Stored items

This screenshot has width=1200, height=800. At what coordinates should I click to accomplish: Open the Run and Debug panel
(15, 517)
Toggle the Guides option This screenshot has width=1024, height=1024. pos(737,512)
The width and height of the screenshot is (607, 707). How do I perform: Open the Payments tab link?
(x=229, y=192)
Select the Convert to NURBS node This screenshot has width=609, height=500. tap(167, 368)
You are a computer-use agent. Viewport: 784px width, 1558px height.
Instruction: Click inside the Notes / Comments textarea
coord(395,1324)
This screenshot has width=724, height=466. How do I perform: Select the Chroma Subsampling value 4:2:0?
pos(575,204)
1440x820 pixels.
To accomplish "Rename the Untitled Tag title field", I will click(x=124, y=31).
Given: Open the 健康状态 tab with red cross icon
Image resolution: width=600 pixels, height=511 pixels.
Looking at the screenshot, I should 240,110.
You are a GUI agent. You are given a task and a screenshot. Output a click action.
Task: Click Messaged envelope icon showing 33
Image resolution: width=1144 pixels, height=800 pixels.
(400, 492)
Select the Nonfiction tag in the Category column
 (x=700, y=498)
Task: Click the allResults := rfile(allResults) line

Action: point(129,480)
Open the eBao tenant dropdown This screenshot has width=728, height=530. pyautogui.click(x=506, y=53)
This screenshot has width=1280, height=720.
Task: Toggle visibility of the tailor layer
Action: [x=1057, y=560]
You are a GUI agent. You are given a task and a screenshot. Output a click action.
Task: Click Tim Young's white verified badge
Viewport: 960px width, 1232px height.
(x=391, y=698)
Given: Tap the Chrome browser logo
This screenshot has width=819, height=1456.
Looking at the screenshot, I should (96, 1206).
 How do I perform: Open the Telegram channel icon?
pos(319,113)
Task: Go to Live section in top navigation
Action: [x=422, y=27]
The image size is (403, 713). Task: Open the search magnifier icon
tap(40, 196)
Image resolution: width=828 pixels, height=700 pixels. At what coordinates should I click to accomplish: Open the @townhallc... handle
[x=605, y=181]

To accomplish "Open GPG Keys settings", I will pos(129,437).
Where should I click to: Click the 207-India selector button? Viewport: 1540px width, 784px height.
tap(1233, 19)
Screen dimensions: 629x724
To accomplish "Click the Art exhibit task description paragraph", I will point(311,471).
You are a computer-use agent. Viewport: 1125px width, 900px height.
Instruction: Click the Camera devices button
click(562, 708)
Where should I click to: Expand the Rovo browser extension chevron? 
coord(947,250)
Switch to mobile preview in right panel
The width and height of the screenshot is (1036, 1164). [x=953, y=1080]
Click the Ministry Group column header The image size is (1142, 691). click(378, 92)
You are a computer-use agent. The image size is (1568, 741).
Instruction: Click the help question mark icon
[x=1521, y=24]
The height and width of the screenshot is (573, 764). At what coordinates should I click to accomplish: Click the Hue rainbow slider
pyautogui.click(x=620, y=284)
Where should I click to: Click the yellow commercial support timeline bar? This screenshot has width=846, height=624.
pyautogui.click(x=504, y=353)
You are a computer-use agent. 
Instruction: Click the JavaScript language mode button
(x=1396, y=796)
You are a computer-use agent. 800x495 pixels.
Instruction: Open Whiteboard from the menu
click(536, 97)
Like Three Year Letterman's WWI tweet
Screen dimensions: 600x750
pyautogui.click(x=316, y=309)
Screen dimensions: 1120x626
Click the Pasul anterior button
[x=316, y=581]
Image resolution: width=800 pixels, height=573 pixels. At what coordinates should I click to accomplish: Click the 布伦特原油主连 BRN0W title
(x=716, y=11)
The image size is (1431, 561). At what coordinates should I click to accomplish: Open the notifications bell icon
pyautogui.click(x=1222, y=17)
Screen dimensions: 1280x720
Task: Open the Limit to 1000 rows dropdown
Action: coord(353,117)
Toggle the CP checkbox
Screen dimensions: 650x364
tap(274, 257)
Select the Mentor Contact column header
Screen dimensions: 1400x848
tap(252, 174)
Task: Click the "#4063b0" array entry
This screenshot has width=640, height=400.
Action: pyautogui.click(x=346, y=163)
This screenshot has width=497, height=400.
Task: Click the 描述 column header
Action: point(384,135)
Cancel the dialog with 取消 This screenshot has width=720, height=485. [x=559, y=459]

DIRECTIONS – Look through the data above for the word "computer". Report each line where it occurs.

WRITTEN ANSWER –
You are a computer-use agent. Viewport: 784px width, 1558px height.
You are a computer-use agent. Viewport: 1125px width, 900px height.
You are a computer-use agent. The image size is (1568, 741).
You are a computer-use agent. 
You are a computer-use agent. 800x495 pixels.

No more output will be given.